Hotels Bet Big on the Casino Angle

Hotel investors are so bullish on the gaming front, they aren't waiting for the outcome of next month's presidential election or any further economic indicators. In this past week alone, new properties and developments from Massachusetts to Macao, China, have been announced, which will add thousands of rooms to hotel inventory, as well as destination appeal.

First, MGM Resorts China announced it has secured a 17.8-acre land lease from the Chinese government to build a US$2.5 billion resort on Macao's glitzy Cotai Strip. MGM China's initial payment of US$56 million green-lights a massive development project that will include a 1,600-room hotel, 500 gaming tables, 2,500 slots, as well as luxury entertainment and retail options. With plans for the resort indicating that 85 percent of its gross floor area will be dedicated to nongaming offerings, it's safe to say the hotel's meeting and event space could be extensive, although no plans have yet been divulged.

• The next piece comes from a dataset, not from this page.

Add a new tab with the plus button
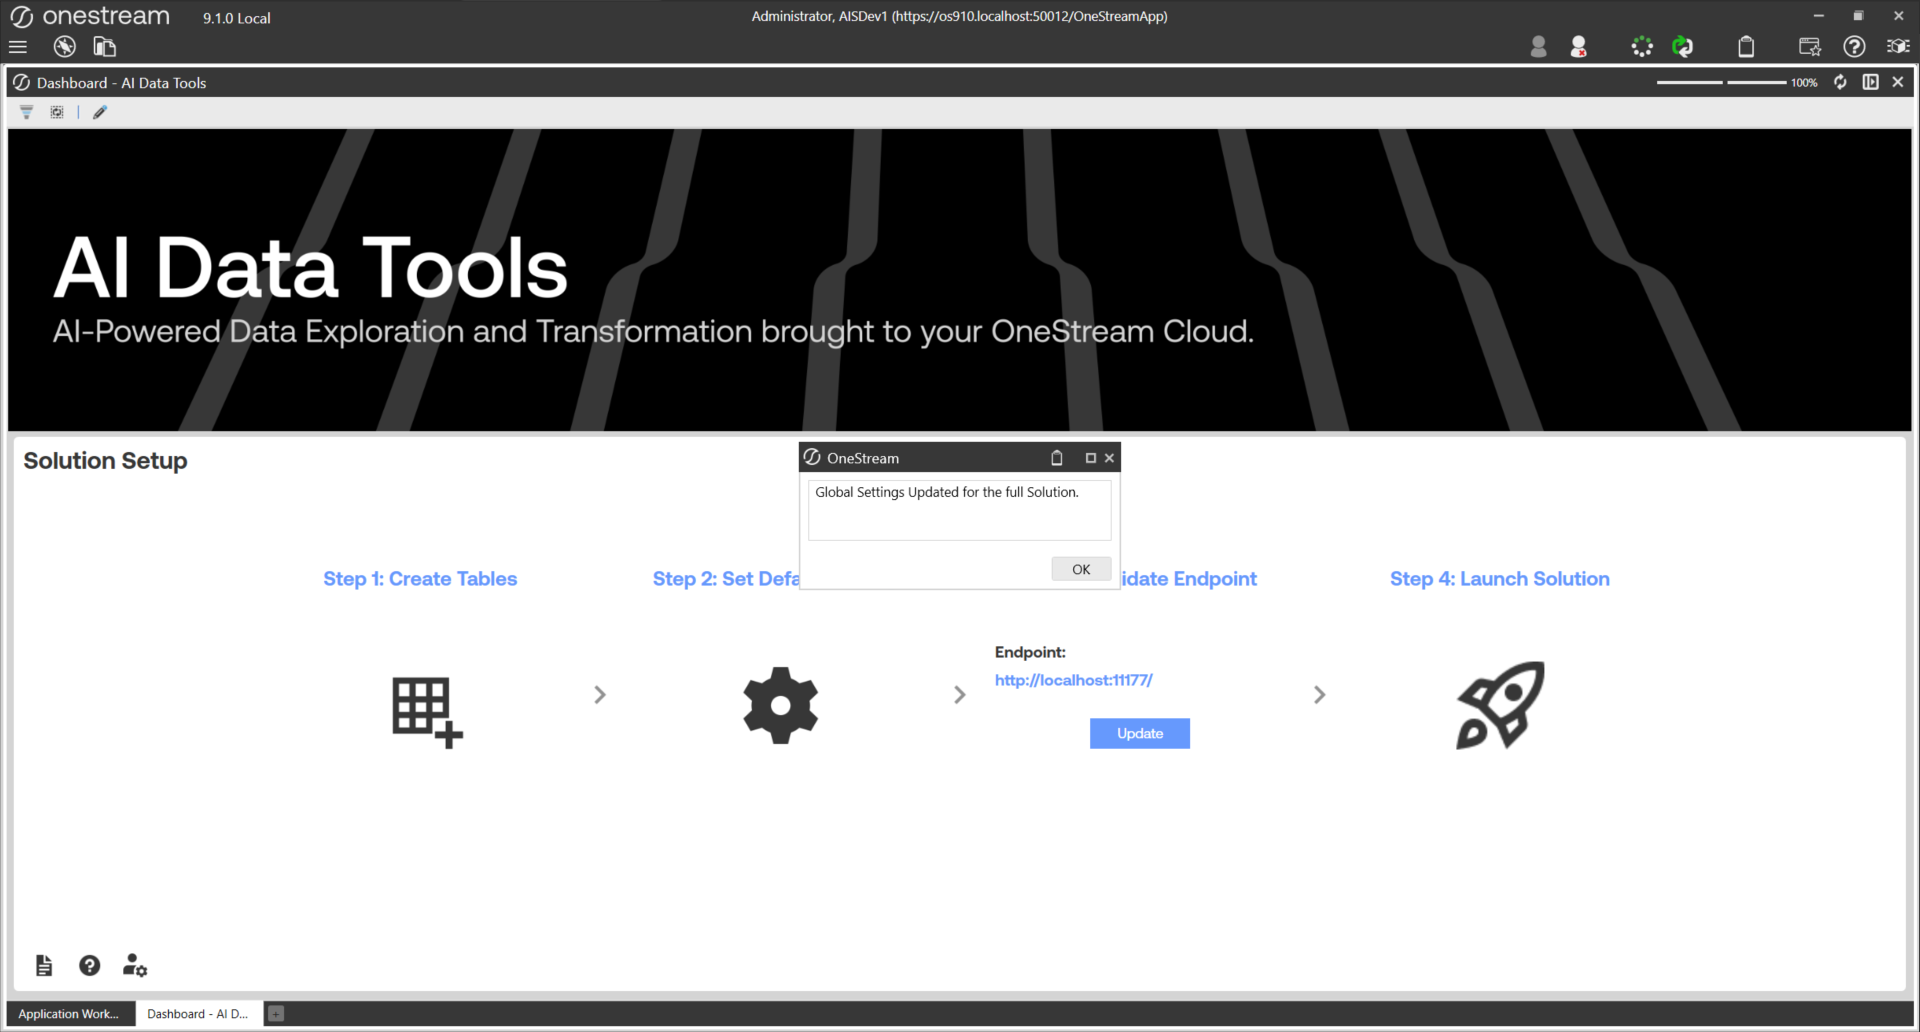1920x1032 pixels. click(x=276, y=1014)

Not to be outdone, just one day later, Macao casino operator SJM Holdings, which operates 20 of that city's 35 casinos, announced it, too, has inked a deal with the Chinese government securing a land lease. That move will give SJM Holdings, founded by billionaire Stanley Ho, a 2,000-room casino resort, its first on the Cotai Strip.

Closer to home, in Springfield, Mass., several casino hotel operators are duking it out for a license from the Massachusetts Gaming Authority. At an on-site affair, complete with giant screens and a live band, Las Vegas gaming operator Ameristar Casinos unveiled details for a $910 million casino resort and spa development to be built on a 40-acre site just minutes from downtown Springfield. The project would include a 500-room luxury hotel with 50 suites, a conference center, a 150,000-square foot casino, several restaurants (including one by world-renowned chef Wolfgang Puck) and retail space. In a statement, Ameristar CEO Gordon Kanofsky said the resort was "immediately ready for construction," and the company said it expected just an 18-month construction timeline.

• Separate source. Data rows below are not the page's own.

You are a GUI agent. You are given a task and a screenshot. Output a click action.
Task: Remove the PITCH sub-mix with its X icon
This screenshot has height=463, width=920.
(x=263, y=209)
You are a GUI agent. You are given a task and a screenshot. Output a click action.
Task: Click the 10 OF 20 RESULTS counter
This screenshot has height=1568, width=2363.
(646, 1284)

Should the project be deemed the winner, it would give Ameristar a major stake in the region's highly competitive gaming market, which includes Foxwoods Resort & Casino and Mohegan Sun, both in nearby Connecticut. However, it faces stiff competition from MGM Resorts International, which this past August plunked down the required $400,000 nonrefundable application fee when it filed a proposal for an $800 million casino resort development, and then this month sweetened the pie by announcing it would create a $5 million loan fund to help surrounding businesses, should it win the bid. Penn National Gaming also has proposed to build the $807 million Hollywood Casino Springfield in the city's downtown, partnering with Peter Picknelly, CEO of Springfield-based Peter Pan Bus Lines, to construct its new facility on 13.4 acres of land. Ameristar has until the Dec. 14, 2012, deadline to submit its application fee.

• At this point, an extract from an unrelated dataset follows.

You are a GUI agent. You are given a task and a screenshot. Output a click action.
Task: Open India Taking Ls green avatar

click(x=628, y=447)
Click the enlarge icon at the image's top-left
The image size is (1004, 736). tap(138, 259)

Meanwhile, in July of this year, Ameristar, which operates eight casinos in seven markets, broke ground on its ninth casino, the 700-room Ameristar Casino Resort Spa Lake Charles in Louisiana. That $500 million project, which includes a conference center, an 18-hole golf course, a casino with 1,600 slot machines and 60 gaming tables, and a tennis club, is slated to open in 2014.

While most destinations still are recovering from the economic downturn, which has resulted in deep cuts in marketing budgets, the Las Vegas Convention and Visitors Authority announced that business has been so good, it plans next month to ask its board for a $10.6 million increase of the general fund budget. According to the LVCA, the city is in its third year of recovery, and room tax and gaming fee revenue increased by over $20 million in fiscal year 2011 over 2010. The agency said it plans to allot $5 million of the increased funds toward advertising.